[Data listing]
◆ ◆ ◆
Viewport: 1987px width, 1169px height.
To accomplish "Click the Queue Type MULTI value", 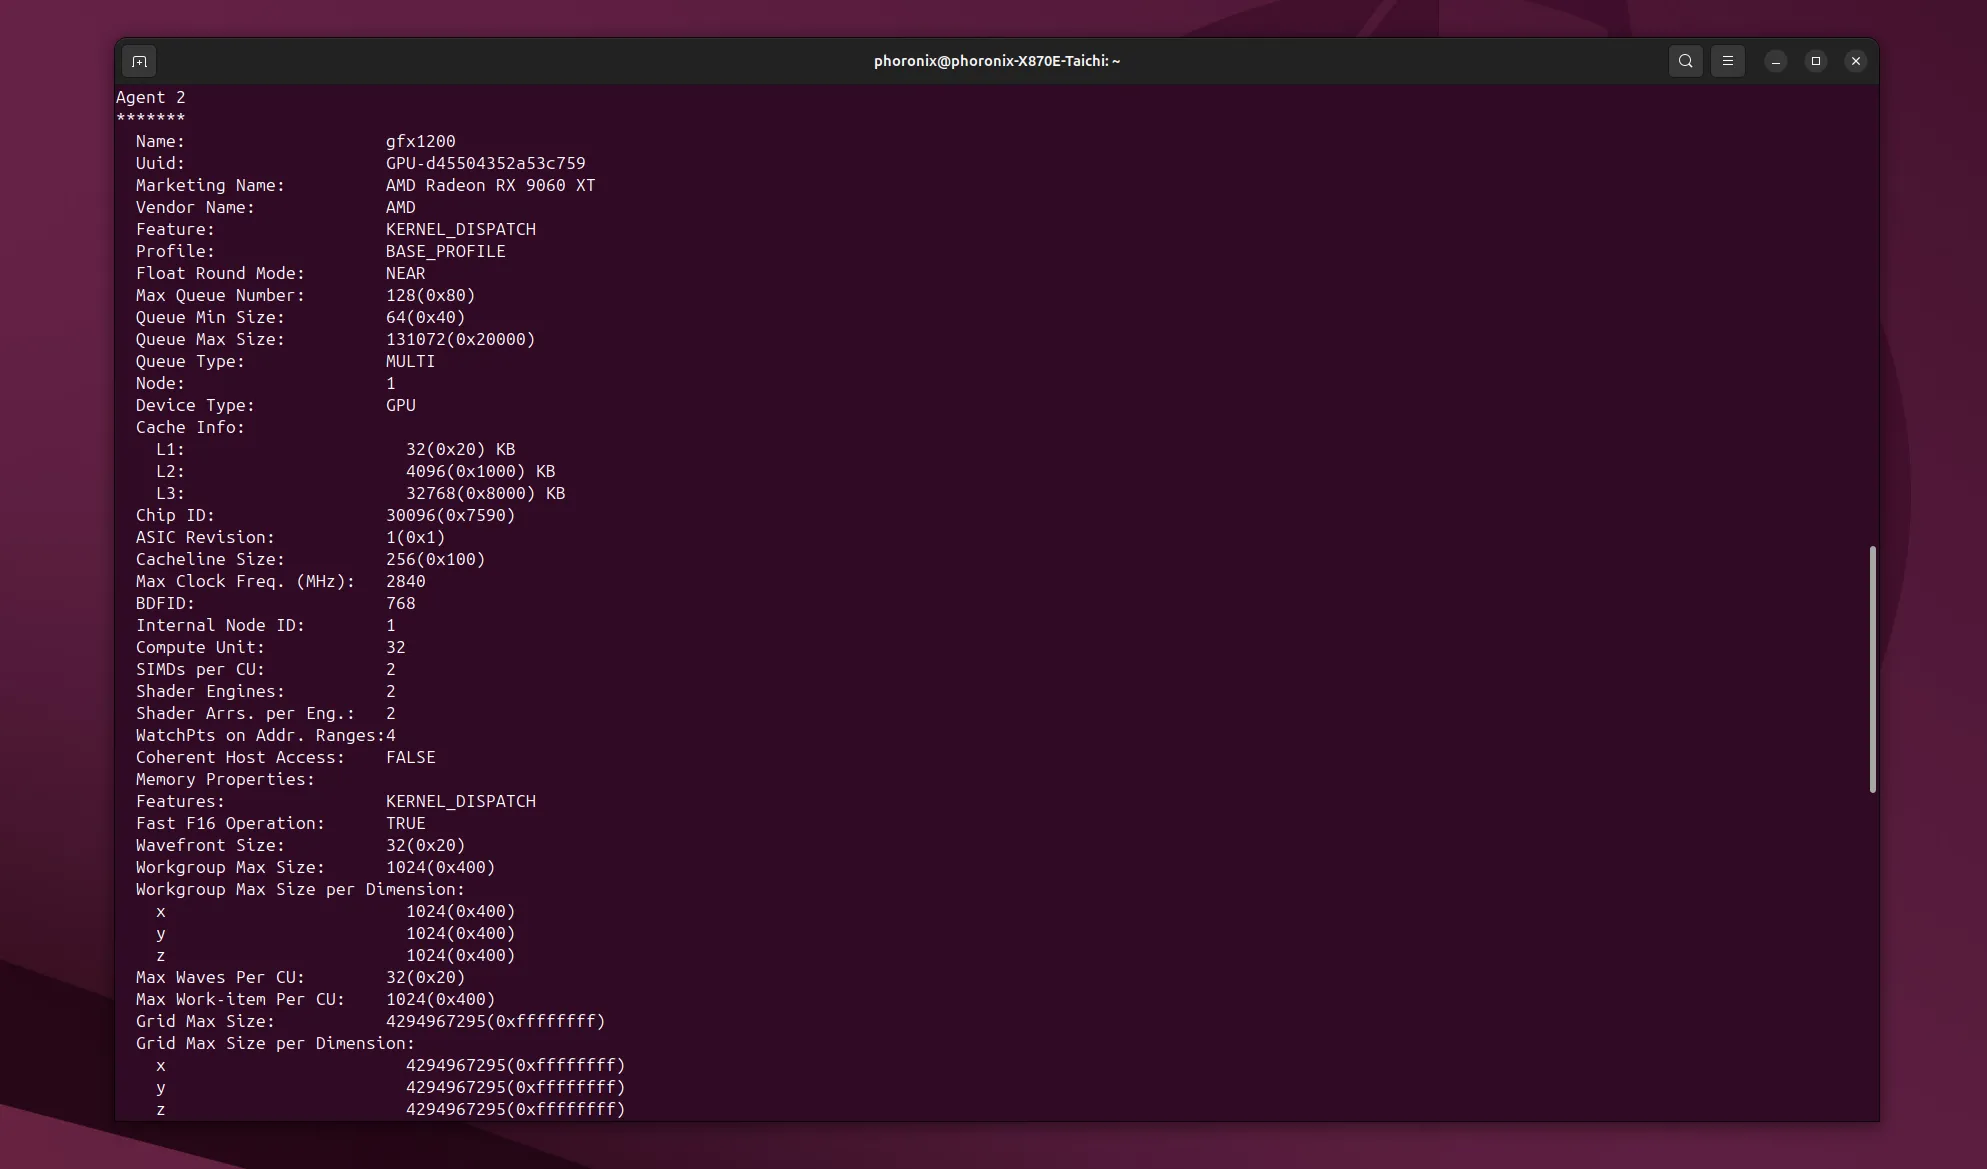I will point(410,361).
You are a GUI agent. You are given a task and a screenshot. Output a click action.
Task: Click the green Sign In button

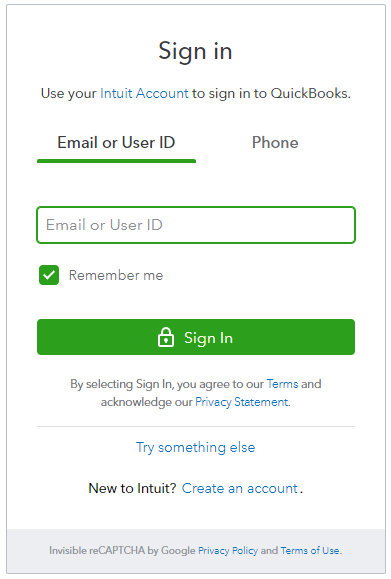196,337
◆ ◆ ◆
- **TASK TO COMPLETE**:
Reproduce the lines word for word, beginning with the line that contains "You are a GUI" and going on through the final line. Omit the pictures.

- **RESPONSE FOR THIS EXERCISE**:
You are a GUI agent. You are given a task and a screenshot. Output a click action.
Task: Click the green Sign In button

196,337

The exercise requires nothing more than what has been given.